La opacó el otro gran hecho de ese día: El asesinato de Martín Cisneros, militante de la Federación de Tierra y Vivienda, la organización territorial encabezada por Luis D’Elía. El hecho fue rápidamente ‘reconvertido’ por la mayoría de los medios en el horrorizado rechazo por la ‘violencia’ de la ocupación de una comisaría en La Boca, justamente en protesta por el homicidio.

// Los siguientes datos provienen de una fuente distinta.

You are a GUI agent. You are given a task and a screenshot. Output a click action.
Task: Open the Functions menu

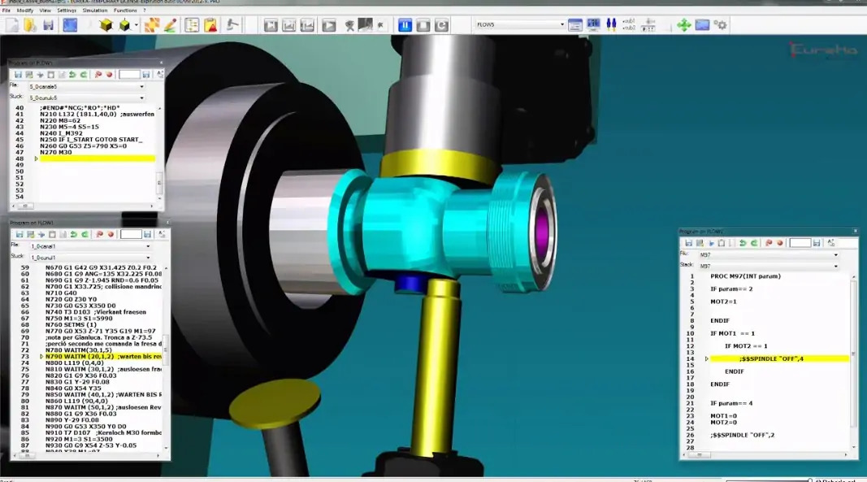[125, 11]
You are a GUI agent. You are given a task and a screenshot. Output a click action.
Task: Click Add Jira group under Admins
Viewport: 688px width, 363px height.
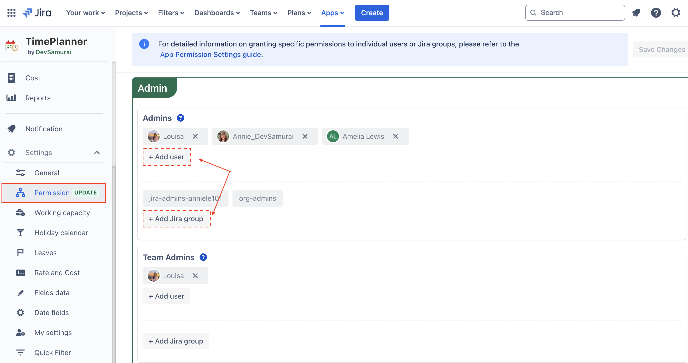[176, 219]

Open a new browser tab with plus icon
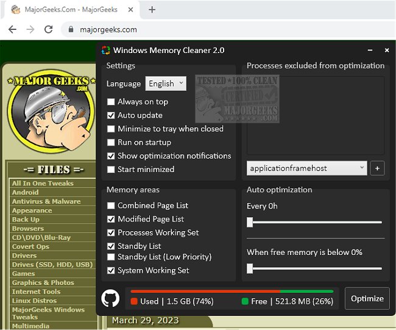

No deja de ser asombroso que en medio de una seguidilla de muertes que acarrean la sospecha (cuando no la certeza) de protagonismo o complicidad policial (y por tanto del Estado) en las mismas, la violencia tematizada y discutida en el mundo oficial sea la de abajo, la que puede haber incendiado algún auto y quebrado algún vidrio, pero no produjo hechos de sangre. Lo no dicho es que el problema para los poderosos no es la violencia, sino el cuestionamiento ínsito en ella a diversas manifestaciones del poder, comenzando por la propiedad privada, y a seguir con las ‘instituciones’. Y allí es que se perfila la lógica de encadenar los incidentes frente a Repsol, la intercepción de los peajes, los ‘bloqueos’ de las boleterías ferroviarias, la ocupación de Mac Donald’s, la irrupción en el hall del hotel Sheraton, el ‘escrache’ en la explanada del ministerio de Defensa, los ataques a comisarías. Todos son hechos que presentan a las organizaciones de desocupados fuera de su esfera ‘natural’ (y estigmatizada hasta el cansancio), del corte de puentes y calles, para pasar a invadir, e incluso a atacar, a los ‘pilares’ de la sociedad, en especial la gran empresa y las ‘fuerzas del orden’.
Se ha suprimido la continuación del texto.